Miguel Jose Barragan is a teenager whose homosexuality is accepted by the all the residents of the small town of El Chilar, Mexico that his family lived in. Miguel left his home for the United States to search for Red Robin (Tim Drake) because of numerous online posts written by Drake warning of impending threats targeting young metahumans. After a brief misunderstanding Miguel joins Red Robin and several other super powered teens, not yet identifying themselves as “Teen Titans”, in the fight to take down the clichéd, veiled and evil organization known by the acronym NOWHERE, headed by the superfluously clichéd Harvest with hench goons Omen, Leash, Grymm, and others. To summarize: the extended story is an excessive collection of hackneyed plot contrivances strung together with characterization of varying degrees of success.
Writer Scott Lobdell stated in interviews that his character is based on a real person named Miguel Jose Barragan, though to what degree remains unclear to my knowledge. Miguel is a sweet, friendly, and outgoing person who doesn’t appear to be concerned about whether his hugs or nascent friendships with male teammates will be misinterpreted. Bunker may be inexperienced as a fighter but this doesn’t mean he will turn and run. Miguel is quick to listen to concerns of his teammates, especially the women, which could be taken as a sign of the stereotypical gay, best friend. Where Red Robin may be the de facto leader, Lobdell appears to be making Miguel the conscience of the team, as shown in issue #10 by Miguel telling Tim, in my words, to put on his big boy undies and stop wallowing in doubt.

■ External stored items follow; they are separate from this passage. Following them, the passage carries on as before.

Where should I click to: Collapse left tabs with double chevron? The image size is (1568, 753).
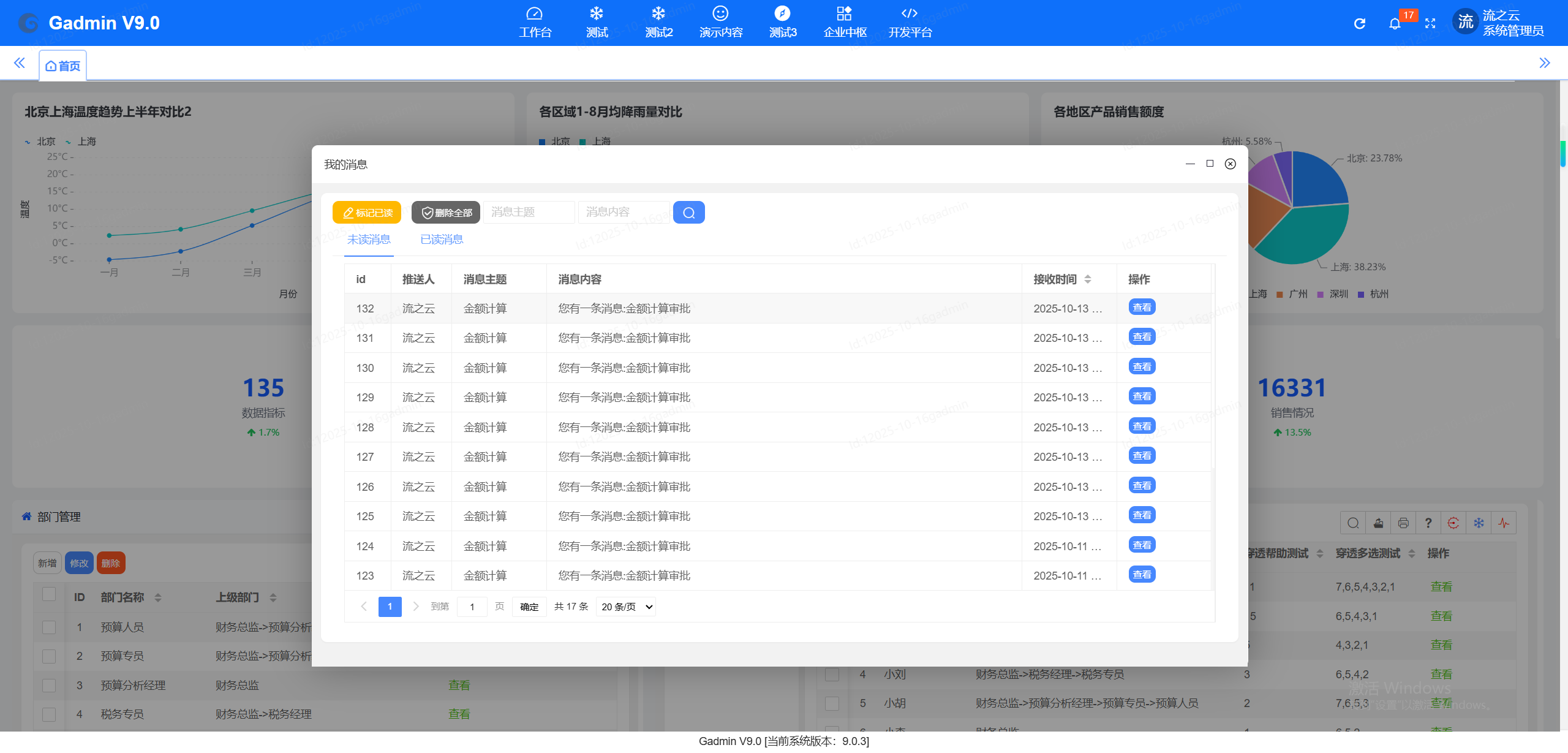pyautogui.click(x=20, y=63)
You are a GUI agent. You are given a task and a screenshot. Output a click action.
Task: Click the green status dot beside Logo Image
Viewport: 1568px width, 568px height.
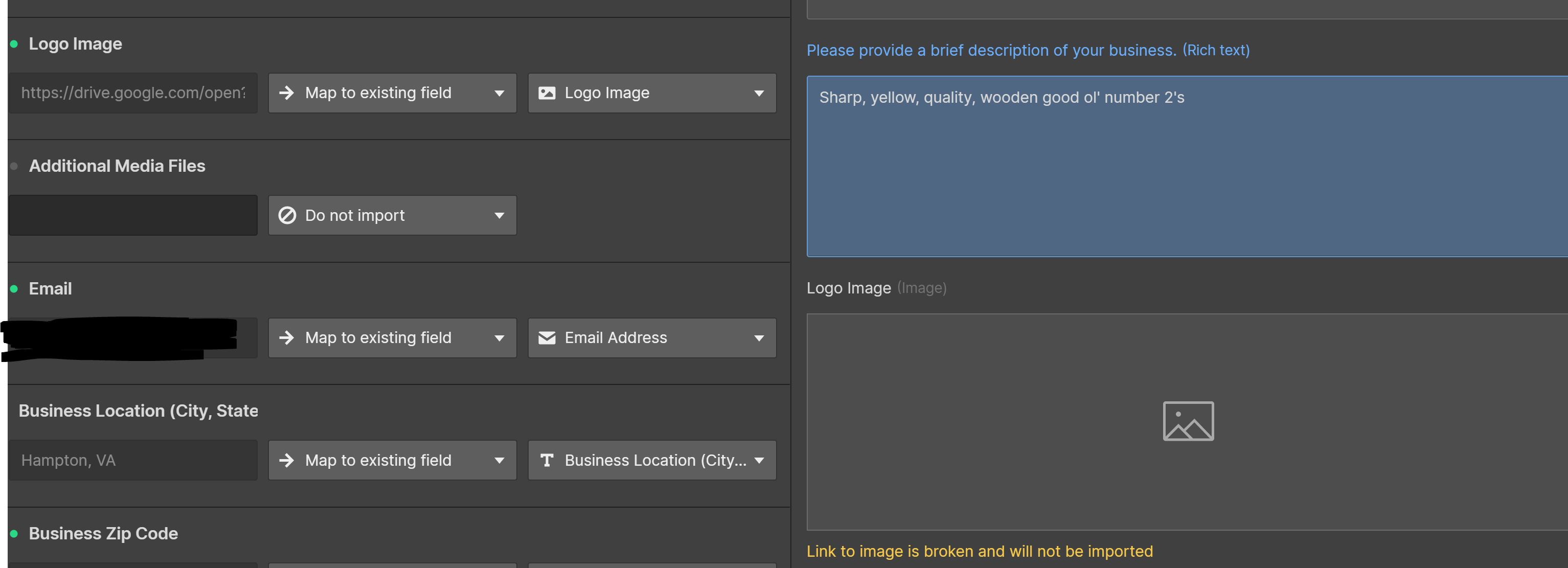point(14,44)
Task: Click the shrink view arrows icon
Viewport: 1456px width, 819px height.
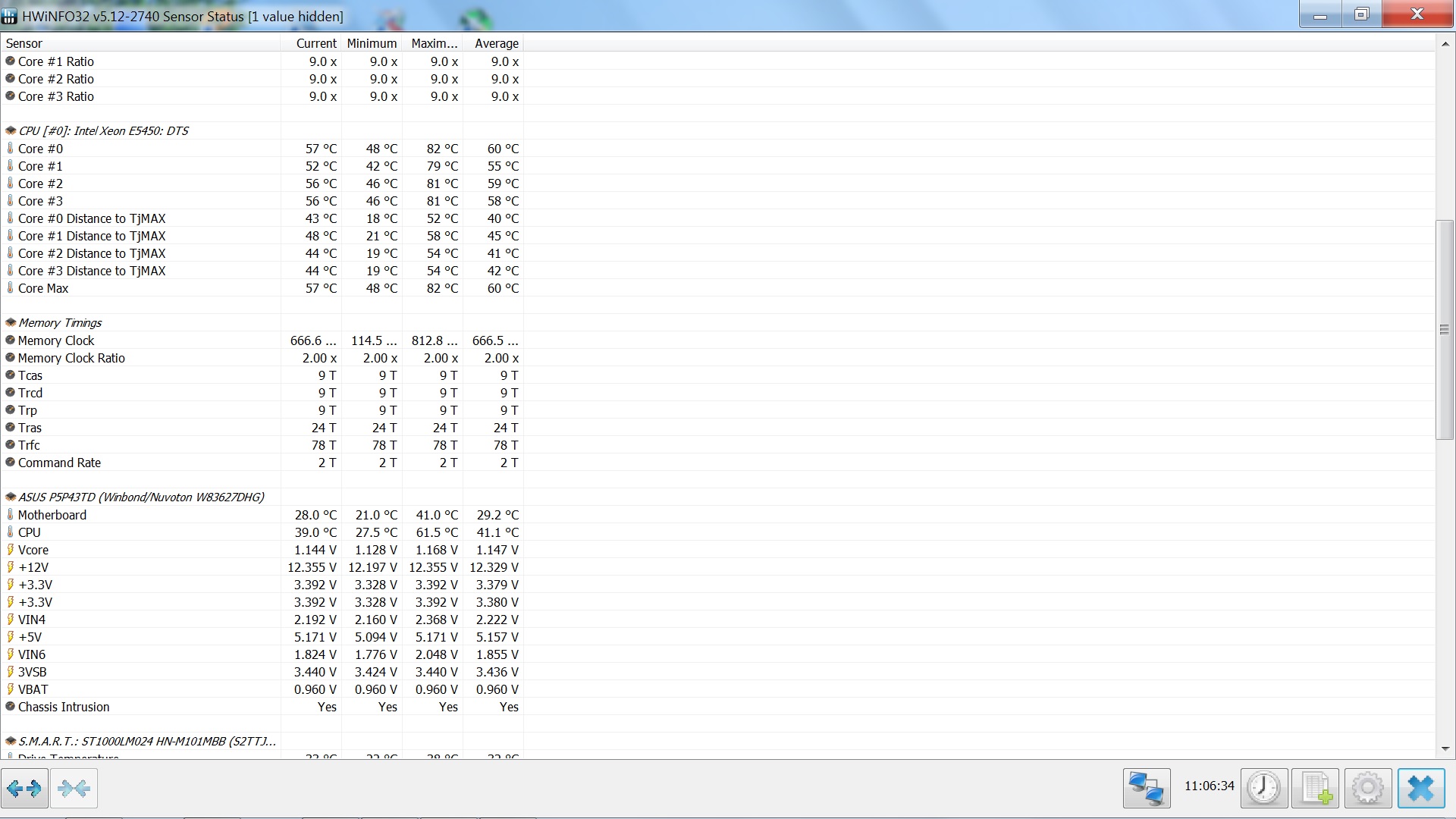Action: [x=74, y=789]
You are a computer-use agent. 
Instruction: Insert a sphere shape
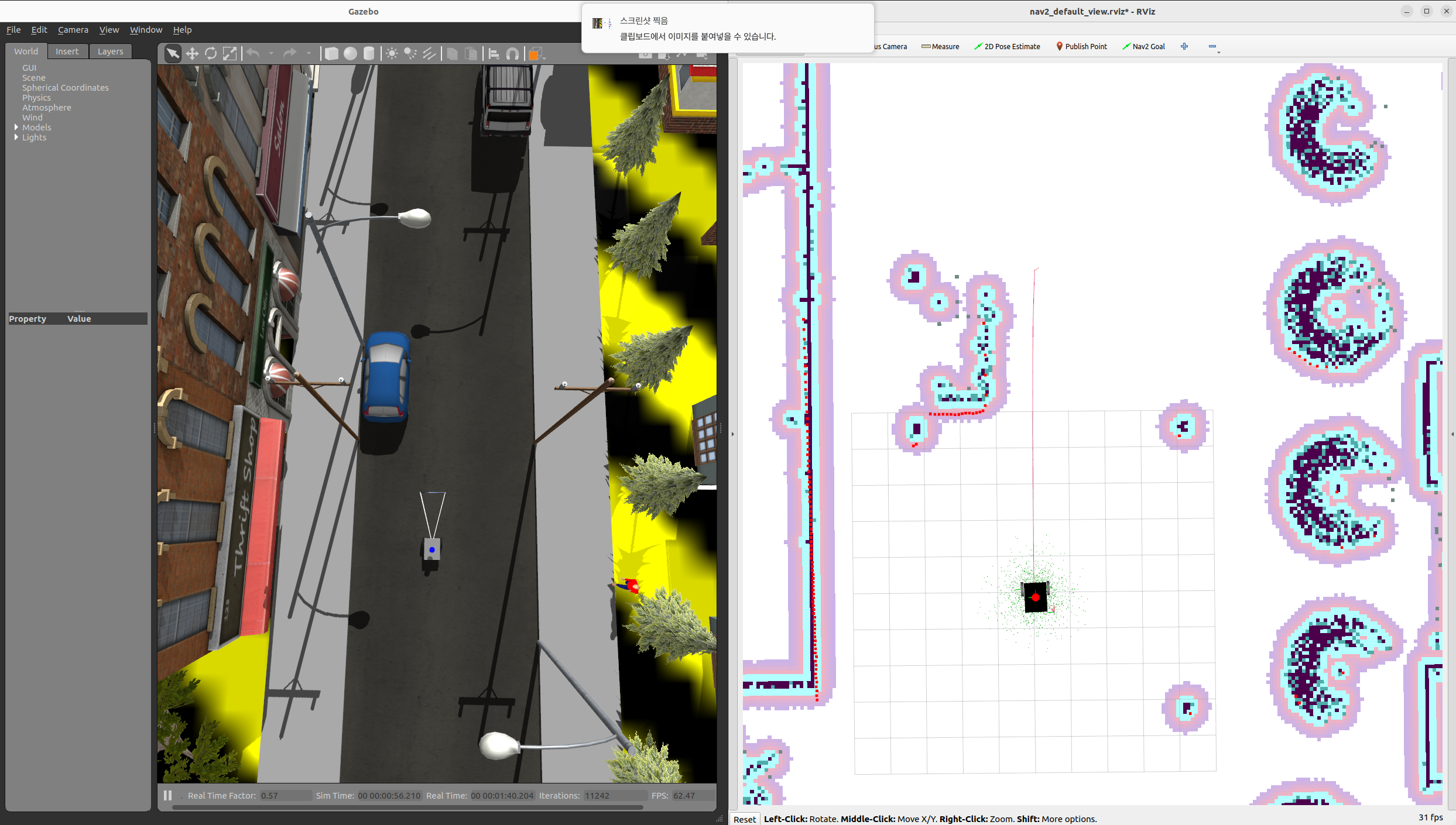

Bunker has also appeared in an issue of Superboy and appears to be developing a friendship. Lobdell peppers Bunker’s dialog with stereotypical phrases such as “Caramba!”in an failed attempts to make Bunker sound Mexican.
Solicitations for issue #0 hints at Miguel having a boyfriend whom he left back in Mexico and the boyfriend (Warning! Soap opera cliché) waking up from a coma to look for Miguel.
Artist Brett Booth spoke about Bunker on Out’s website : “We wanted to show an interesting character who’s homosexuality is part of him, not something that’s hidden. Sure they are gay people who you wouldn’t know are gay right off the bat, but there are others who are a more flamboyant, and we thought it would be nice to actually see them portrayed in comics. Did we go over the top, I don’t think so. I wanted you to know he might be gay as soon as you see him. Our TT is partly about diversity of ANY kind, its about all kinds of teens getting together to help each other. It is a very difficult line to walk, will he be as I’ve read in some of the comments ‘fruity’? Not that I’m aware of. Will he be more effeminate than what we’ve seen before, the ‘typical’ gay male comic character, yes. Does it scare the shit out of me that I might inadvertently piss off the group I want to reflect in a positive way, you’re damn straight (pun intended!)”
Bunker has the ability to create and project psionic bricks, initially in the form of a wall though he has shown some degree of control in forming simple shapes, in contrast to the often elaborate constructions made by various Green Lanterns with power rings. Bunker’s first appearance is a brief, non-speaking cameo in Teen Titans #1 (2011) and is introduced into the book in #3. Bunker may not have shouted “I AM GAY!” on the cover of Teen Titans #3, but Booth’s depiction from clothing to gestures sure would have set off gaydar alarms if media interviews prior to issue #3’s publication hadn’t focused on the character’s sexuality.
Bunker created by Scott Lobdell and Brett Booth.